It's a story the couple claim the world just doesn't want to hear.
"No one's talking about it because they don't have any solutions. The story of Africa today is that the big cats are disappearing – and that's something we could take action to prevent."
With the National Geographic behind them to fund films such as The Last Lions, a cinematic release which this year gave them an opportunity to create some human empathy for the scary cats, the Jouberts pray the animals who have been their neighbours for more than a quarter of a century will still be around for them to study, film and learn from by the time they become pensioners.
"Lions – which are very social animals – and humans have so many parallels, we have been able to take many life lessons from them," Dereck says.
The first is the power of companionship to aid survival as well as lend comfort: "If a lioness is sick, she can be a passenger for a day or two and feed with the pride, unlike leopards, who are solitary animals hunting in the forest," he says. "The day she gets sick, that leopard is going to go hungry."

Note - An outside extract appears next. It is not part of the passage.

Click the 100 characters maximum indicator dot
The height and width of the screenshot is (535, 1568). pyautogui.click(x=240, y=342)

"When we watched the lions hunting buffalo, it was so hard for a single lioness, but we knew when they worked together they would be successful," Beverly adds. "At the same time, if the buffalo herd stayed strong, and kept all their horns facing out, they would be fine until one of them created fear and paranoia and they were disturbed – then we knew the lions would make a hit."

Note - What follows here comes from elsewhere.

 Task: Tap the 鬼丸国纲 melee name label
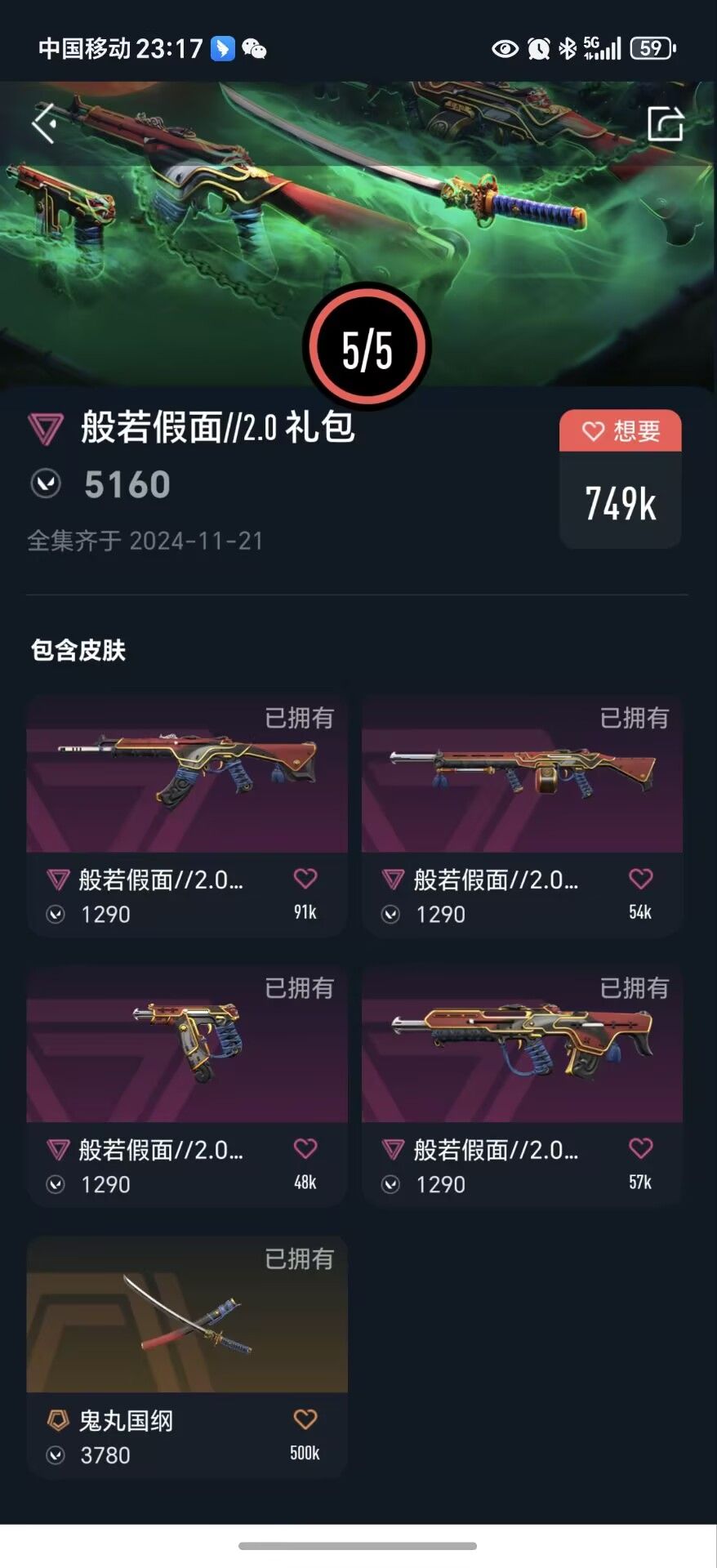[126, 1421]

The second lesson is that humanity must hold together because fear and paranoia lead to self-destruction. "Governments, politicians, religious leaders build on the fear embedded on us when we're children – we need to understand the fear within ourselves and become more balanced."
The value of teamwork is a third lesson to be learnt, they say. "Eight to 10, the size lion prides form themselves into, is also the most effective size for a human team. At that size you can get things done and have personal relationships with the others in the group. A group of 50 will start to create a common enemy and break back down into groups of eight to 10."
While they are distinctly unsentimental – "we never intervene with what we see happening and make a conscious decision not to engage with the animals" – they have learnt that a little engagement is what may ultimately persuade humans to help to save threatened species.
"We had to deter the little leopard we followed for three years who astonished us by climbing into our vehicle, because we wanted to maintain her trust without compromising her integrity in the wild," Dereck explains.
They did it by turning on the engine of their vehicle to mimic the growl of a disapproving mother, and Legadema, the subject of their film Eye of the Leopard, never jumped into the car again.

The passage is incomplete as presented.